そしてブルーに限らず、「ロレックス」が提示したラベンダー、ベージュ、ピスタチオといったニュアンスカラーが他社からも登場し、一気に数を増やした。「ピアジェ」が古くから得意としてきたストーンダイヤルは、これまでニッチな存在だったが、今年は多くのブランドが試みていたのは、新たな表現を模索した結果なのだろう。

ロレックス
コンパクトな28mmのケースに、合計6層のラッカーを重ねた、均一で美しい発色のラベンダーカラーのダイヤル。「W&WG」では軽やかなベージュとピスタチオのマット仕上げのパステルカラーダイヤルも発表された。時計“オイスター パーペチュアル 28”[SS、ケース径28mm、自動巻き]¥855,800(ロレックス/日本ロレックス)
ピアジェ
1970年代にウォーホルが愛したことに由来し、「ピアジェ」とアンディ・ウォーホル美術財団のパートナーシップにより、正式にウォーホルの名前がつけられたウォッチ。今回は表情豊かなデザインで登場。時計“アンディ・ウォーホル ウォッチ”[WG×ブラウンタイガーズアイ、アリゲーターストラップ、ケース45×43mm、自動巻き]¥8,492,000(ピアジェ/ピアジェ コンタクトセンター)

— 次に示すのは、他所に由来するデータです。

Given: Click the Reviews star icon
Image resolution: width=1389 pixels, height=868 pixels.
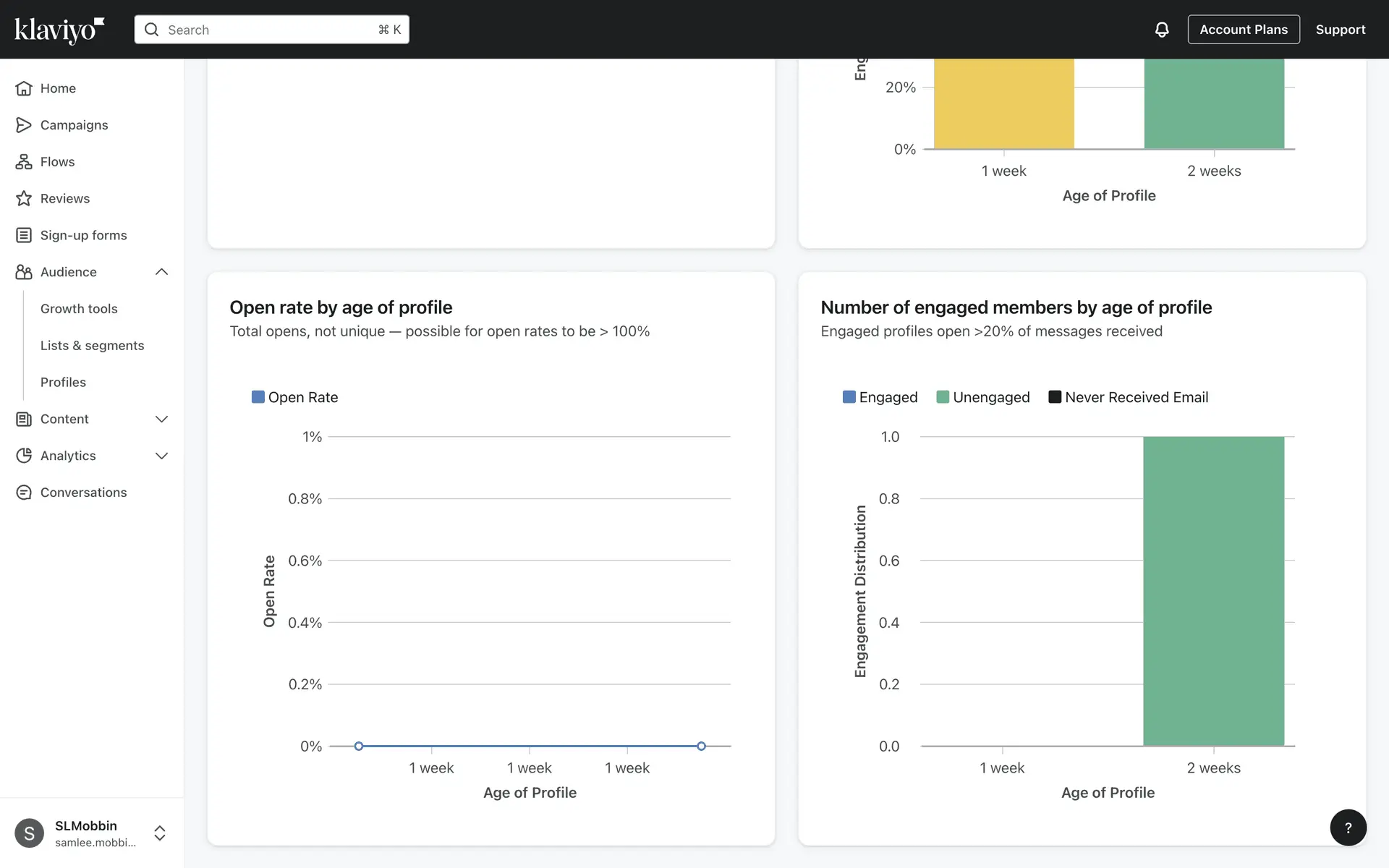Looking at the screenshot, I should [x=24, y=198].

素晴らしい複雑時計、革新的な新ムーブメントもいくつか見られたが、それ以上に今年は外装の審美性を高めることに重点が置かれたとの印象だった。「ヴァシュロン・コンスタンタン」が創業270周年を記念して製作した三つのユニークピース“レ・キャビノティエートゥール・ド・リルへ敬意を表してー”のようなメティエダール(芸術的な手仕事)は、その頂点となる作品である。

ヴァシュロンコンスタンタン
メゾンのレ・キャビノティエ工房は、ジュネーブを象徴しメゾンともゆかりのある歴史的建造物「トゥール・ド・リル(島の塔)」に敬意を表し、エナメルやエングレービングの芸術的な装飾を施したユニークピース3部作を発表。時計“レ・キャビノティエートゥール・ド・リルへ敬意を表してー”[PT×WG製文字盤、ケース径40mm、自動巻き]ユニークピース(ヴァシュロン・コンスタンタン)
ヴァシュロンコンスタンタン
時計“レ・キャビノティエートゥール・ド・リルへ敬意を表してー”[PT×YG製文字盤、ケース径40mm、自動巻き]ユニークピース(ヴァシュロン・コンスタンタン)
ヴァシュロンコンスタンタン
時計“レ・キャビノティエートゥール・ド・リルへ敬意を表してー”[PG×PG製文字盤、ケース径40mm、自動巻き]ユニークピース(ヴァシュロン・コンスタンタン)
レ キャビノティエ工房

スイス時計業界は、2022年、2023年の記録的な急成長から、昨年マイナスに転じた。ヴィンテージスタイルの台頭や外装の上質化が図られたのは、原点に立ち返り、真摯(しんし)に時計製作に向き合った帰結であろう。そして多様化した華やかなダイヤルカラーが、時計界の未来を明るく照らす。